Could you please count how many lines in the data below hold the string "plus"? Reply with only the number.

Top of RECORDS TO PROCESS

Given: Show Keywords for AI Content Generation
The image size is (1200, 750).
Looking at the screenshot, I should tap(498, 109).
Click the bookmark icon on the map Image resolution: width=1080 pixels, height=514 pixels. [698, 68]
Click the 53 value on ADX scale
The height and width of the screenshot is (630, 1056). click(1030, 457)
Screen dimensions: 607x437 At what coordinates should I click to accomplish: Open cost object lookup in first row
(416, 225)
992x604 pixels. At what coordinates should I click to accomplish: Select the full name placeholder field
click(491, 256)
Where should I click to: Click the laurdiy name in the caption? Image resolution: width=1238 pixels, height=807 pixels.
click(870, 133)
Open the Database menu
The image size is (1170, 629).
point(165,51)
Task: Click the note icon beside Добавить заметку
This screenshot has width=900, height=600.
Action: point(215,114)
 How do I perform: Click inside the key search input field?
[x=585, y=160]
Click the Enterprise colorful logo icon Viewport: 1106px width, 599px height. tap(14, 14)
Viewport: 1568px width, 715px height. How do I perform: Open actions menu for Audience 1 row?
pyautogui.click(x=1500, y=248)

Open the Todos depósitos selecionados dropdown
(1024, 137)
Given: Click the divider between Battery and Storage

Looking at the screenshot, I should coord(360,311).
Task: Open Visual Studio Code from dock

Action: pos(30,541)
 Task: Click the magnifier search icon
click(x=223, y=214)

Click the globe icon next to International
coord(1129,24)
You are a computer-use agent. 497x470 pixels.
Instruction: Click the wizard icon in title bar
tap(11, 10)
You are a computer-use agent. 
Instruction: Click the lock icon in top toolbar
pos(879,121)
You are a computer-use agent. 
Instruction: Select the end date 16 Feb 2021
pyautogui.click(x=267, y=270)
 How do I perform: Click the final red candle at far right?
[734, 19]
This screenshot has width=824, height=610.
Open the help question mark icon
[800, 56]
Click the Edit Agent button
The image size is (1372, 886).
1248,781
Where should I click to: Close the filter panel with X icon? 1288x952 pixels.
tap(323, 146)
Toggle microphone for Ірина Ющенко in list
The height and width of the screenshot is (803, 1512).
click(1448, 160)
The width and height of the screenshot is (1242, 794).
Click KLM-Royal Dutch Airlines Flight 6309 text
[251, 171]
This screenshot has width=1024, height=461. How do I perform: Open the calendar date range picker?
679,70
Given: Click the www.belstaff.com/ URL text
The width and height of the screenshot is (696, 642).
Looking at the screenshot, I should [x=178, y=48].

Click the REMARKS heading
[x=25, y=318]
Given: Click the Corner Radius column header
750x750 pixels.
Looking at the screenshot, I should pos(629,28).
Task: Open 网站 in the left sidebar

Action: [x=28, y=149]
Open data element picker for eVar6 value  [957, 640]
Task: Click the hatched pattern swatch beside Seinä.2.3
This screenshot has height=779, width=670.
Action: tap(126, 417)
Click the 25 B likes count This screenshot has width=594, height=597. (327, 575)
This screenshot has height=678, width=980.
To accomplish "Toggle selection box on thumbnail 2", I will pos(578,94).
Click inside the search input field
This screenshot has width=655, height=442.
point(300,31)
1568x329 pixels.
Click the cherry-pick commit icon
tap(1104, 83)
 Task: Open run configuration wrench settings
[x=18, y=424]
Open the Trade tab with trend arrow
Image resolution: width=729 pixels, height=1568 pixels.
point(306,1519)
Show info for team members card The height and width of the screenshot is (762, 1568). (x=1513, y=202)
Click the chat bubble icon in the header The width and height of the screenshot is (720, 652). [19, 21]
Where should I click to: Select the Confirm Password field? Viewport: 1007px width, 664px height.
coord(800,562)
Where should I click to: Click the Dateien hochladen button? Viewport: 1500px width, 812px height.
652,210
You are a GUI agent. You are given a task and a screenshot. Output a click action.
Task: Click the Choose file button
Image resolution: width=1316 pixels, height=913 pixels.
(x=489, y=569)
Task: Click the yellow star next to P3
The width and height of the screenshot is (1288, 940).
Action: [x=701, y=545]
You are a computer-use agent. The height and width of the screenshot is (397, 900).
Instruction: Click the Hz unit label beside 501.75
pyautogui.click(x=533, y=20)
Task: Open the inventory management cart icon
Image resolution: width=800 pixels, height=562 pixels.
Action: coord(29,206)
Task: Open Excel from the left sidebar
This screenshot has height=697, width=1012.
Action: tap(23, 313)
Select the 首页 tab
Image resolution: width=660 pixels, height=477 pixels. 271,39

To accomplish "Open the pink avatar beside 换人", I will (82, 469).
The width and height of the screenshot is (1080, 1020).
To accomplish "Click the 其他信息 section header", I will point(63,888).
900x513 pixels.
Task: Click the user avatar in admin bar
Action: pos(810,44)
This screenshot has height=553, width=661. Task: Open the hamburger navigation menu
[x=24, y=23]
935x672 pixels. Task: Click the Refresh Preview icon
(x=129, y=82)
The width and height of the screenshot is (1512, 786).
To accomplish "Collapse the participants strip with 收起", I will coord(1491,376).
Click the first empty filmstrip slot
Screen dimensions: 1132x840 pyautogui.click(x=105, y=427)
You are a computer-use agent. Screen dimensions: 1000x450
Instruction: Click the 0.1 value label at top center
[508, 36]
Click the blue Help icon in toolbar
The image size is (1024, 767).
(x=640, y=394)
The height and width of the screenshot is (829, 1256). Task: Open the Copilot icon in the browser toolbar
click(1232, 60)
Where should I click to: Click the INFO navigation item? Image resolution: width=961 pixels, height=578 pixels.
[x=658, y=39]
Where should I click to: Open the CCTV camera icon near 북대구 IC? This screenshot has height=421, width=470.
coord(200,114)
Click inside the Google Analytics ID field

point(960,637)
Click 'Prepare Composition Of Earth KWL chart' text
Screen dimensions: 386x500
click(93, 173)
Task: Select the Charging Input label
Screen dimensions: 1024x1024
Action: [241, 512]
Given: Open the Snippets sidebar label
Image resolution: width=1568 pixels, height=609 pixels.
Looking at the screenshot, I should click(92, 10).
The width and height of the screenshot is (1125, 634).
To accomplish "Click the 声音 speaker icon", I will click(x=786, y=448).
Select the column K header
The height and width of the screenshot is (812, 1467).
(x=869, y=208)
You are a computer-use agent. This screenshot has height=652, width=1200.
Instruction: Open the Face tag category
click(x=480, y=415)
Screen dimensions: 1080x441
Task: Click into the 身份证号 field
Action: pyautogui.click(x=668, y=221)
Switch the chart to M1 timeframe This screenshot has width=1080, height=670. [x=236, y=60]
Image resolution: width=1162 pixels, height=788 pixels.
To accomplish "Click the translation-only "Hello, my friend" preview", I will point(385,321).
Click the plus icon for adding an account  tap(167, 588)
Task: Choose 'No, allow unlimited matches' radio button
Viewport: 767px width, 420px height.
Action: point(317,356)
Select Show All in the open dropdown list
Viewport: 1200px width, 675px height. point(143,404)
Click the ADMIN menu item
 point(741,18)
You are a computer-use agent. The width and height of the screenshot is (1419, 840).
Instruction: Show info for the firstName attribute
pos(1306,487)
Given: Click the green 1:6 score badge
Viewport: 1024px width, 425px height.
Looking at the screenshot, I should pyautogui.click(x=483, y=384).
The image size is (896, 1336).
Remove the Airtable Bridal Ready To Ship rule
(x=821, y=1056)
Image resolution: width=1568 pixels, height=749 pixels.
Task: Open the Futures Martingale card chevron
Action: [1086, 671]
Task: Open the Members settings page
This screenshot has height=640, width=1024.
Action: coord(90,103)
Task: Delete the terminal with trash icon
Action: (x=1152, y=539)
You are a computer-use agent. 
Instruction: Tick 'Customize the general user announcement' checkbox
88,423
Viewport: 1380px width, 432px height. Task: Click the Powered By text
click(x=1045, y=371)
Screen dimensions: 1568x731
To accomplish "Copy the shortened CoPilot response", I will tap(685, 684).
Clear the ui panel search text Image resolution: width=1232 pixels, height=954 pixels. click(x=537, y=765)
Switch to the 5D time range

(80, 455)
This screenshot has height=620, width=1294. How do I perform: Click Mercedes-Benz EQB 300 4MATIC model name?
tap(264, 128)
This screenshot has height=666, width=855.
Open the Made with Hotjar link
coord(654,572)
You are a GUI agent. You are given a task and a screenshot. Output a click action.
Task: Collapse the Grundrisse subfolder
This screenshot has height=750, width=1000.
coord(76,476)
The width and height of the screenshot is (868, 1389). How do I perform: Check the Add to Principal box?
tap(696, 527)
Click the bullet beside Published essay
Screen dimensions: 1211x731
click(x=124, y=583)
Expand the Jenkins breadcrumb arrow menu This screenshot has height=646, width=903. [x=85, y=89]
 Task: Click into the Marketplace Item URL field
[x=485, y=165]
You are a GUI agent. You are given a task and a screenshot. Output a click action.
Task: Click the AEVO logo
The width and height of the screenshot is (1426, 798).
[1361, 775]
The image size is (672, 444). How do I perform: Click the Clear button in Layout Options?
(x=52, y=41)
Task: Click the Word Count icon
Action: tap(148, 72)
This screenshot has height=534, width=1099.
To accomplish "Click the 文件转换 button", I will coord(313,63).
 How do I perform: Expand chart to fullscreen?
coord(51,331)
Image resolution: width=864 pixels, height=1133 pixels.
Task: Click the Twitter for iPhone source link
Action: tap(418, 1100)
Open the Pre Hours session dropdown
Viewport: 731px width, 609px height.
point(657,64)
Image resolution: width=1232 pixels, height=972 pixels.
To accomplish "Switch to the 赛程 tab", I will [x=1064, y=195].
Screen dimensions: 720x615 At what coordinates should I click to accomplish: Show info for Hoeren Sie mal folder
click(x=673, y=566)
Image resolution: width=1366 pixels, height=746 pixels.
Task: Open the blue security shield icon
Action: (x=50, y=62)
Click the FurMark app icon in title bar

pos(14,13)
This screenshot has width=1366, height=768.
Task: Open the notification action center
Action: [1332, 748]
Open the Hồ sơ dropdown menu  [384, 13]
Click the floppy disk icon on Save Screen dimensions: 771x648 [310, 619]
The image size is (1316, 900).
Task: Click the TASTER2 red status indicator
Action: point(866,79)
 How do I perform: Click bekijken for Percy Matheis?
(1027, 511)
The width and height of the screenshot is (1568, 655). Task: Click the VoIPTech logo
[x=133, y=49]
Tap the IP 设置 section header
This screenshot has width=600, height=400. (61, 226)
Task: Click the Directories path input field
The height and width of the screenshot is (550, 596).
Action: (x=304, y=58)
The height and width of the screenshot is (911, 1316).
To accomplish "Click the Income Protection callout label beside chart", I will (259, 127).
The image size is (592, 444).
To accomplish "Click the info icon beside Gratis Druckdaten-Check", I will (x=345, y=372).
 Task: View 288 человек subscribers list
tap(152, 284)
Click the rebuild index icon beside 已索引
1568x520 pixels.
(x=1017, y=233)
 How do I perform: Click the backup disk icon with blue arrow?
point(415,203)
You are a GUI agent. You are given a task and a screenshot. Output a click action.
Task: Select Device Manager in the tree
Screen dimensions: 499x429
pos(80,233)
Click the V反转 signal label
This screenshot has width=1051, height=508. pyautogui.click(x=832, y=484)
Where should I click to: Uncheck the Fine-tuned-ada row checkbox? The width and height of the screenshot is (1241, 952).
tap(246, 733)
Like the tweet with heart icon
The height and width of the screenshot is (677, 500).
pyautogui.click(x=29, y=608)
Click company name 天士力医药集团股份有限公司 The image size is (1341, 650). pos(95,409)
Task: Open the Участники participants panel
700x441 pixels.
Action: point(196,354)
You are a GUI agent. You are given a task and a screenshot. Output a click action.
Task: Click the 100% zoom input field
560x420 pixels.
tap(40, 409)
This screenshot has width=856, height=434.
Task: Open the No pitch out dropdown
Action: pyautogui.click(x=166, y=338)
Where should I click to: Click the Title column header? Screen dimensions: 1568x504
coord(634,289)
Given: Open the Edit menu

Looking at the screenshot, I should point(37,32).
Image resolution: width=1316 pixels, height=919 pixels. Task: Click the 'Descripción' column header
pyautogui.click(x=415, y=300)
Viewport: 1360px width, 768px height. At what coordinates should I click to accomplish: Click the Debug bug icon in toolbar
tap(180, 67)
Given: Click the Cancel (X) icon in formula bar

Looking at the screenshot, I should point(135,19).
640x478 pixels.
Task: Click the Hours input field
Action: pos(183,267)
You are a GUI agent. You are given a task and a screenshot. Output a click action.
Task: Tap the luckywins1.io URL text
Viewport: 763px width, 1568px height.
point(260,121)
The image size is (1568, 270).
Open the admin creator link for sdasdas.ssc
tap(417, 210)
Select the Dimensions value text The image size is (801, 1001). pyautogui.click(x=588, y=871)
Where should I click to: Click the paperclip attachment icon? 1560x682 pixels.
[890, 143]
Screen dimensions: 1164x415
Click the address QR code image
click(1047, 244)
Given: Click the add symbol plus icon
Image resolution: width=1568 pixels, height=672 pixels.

Bottom of RECORDS TO PROCESS

* ANSWER BELOW: 2